Now, Duggan’s generally a good writer, and there are some cute gags here.  There’s a certain charm to Logan getting dragged into a cosmic storyline that he finds both baffling and dull, and winding up Loki by refusing to treat it with the appropriate gravitas.  But this whole dynamic is still an attenuated version of the way this story might have played out with Deadpool in the role, with the wisecracking dialled back to a more weary snark.  Artist Andy McDonald is pretty solid in the light comedy, with refreshingly dense storytelling and a good sense of place.  I’d happily see him on another X-book in the future, one with a bit more focus to it.

Here, the final act detours wildly, and turns out to be all about Loki taking the initiative to tie up Talonar’s storyline. Hector learns to control his new powers, but winds up serving mainly as a plot device for Loki to use in the Talonar plot.  And Logan’s main function is to run around the corridors and give Hector a bit of a pep talk.  As best I can make out, the long-term point of this story is to establish Hector and lay the groundwork for an Infinity Watch revival.  As a Wolverine story… well, it just isn’t one.  Not only is it a story from which you could remove him entirely, it would actually be a simpler and stronger story with Loki going it alone.  (It certainly doesn’t need the dog as well, no matter how adorable a character he is.)

If you enjoyed Gerry Duggan’s Guardians and really want to see him follow up on the Fraternity of Raptors, then this is the book for you.  You’ll probably wonder what the little guy with the claws is doing there, though.

Bring on the comments

  1. Andrew says:

    I for one am glad the line is being pared back to the two books initially and by all reports, a single X-men title after that.

    It’s something which hopefully will give greater focus to the line much in the same way the pared-down X-book like had in the early Morrison Era with the three team books, Wolverine and Cable, plus minis

  2. wwk5d says:

    “So this exists.”

    You could have just stopped with that, since it pretty much sums up this mini.

  3. Jpw says:

    It’s amazing how convoluted something as simple as bringing back Wolverine became.

  4. Ben says:

    I only read the first issue (didn’t change my mind on Duggan being anything other than journeyman level competent) and I was totally baffled at why this has Wolverine in it other than to sell copies.

    And I generally love Aaron, but time diamond baseball bat is one of his ideas best left forgotten.

  5. Andy Walsh says:

    Sorry, Andrew, Hickman has indicated that there will be a whole line of X-Men books post HoX/PoX. A first wave will launch in the wake of those books, and a second wave next year.

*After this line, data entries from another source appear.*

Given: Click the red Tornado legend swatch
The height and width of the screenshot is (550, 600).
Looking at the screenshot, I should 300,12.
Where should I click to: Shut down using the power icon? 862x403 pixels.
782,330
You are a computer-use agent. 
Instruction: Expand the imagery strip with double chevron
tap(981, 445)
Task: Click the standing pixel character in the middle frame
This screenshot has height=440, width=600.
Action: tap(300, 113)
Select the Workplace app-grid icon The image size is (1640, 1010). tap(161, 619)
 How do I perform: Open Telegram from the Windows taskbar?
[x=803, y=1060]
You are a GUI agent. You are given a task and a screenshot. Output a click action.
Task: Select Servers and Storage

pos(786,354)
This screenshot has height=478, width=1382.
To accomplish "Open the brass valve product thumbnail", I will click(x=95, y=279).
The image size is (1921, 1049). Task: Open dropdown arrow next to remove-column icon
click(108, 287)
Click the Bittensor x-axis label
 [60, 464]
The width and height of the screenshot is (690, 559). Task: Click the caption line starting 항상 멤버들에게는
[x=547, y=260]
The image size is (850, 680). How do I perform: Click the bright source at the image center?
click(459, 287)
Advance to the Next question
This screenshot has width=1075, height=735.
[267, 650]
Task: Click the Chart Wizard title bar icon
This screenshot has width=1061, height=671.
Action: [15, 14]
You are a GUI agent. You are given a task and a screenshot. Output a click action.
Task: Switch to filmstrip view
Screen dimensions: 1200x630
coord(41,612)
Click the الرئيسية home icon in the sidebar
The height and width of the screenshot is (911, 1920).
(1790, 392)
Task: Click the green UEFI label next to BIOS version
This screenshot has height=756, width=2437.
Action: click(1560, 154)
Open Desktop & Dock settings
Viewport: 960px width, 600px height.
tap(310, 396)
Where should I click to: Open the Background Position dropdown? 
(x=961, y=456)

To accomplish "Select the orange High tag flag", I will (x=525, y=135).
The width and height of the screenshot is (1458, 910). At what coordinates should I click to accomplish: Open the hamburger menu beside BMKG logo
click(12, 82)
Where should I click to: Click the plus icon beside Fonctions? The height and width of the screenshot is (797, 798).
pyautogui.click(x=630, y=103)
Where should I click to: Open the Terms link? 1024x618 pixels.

Expect the first wave to be announced at or around SDCC.

  6. Adam Farrar says:

    I came to this series not for Wolverine but for the Infinity storyline. It doesn’t make it any better. Duggan’s Guardians of the Galaxy started out with a lot of promise but sales lagged and to keep going, he pitched “Infinity Countdown” and then “Infinity Wars.” But in getting bigger, the story struggled under the weight and expanded cast. I don’t think anyone expected that story to end here but there’s no enthusiasm for it to continue. If Duggan had been allowed to keep going on GotG without kickstarting a crossover, it would have been much better off.

  7. Si says:

    In related news, I see Wolverine has another child. She’s a wild brawler with claws. This is getting truly ridiculous.

  8. JCG says:

    Luckily it’s not that hard to avoid Wolverine and Wolverine derivatives.

    If you skip their solos and minis and oneshots you’ll generally only come across one in the flagship book.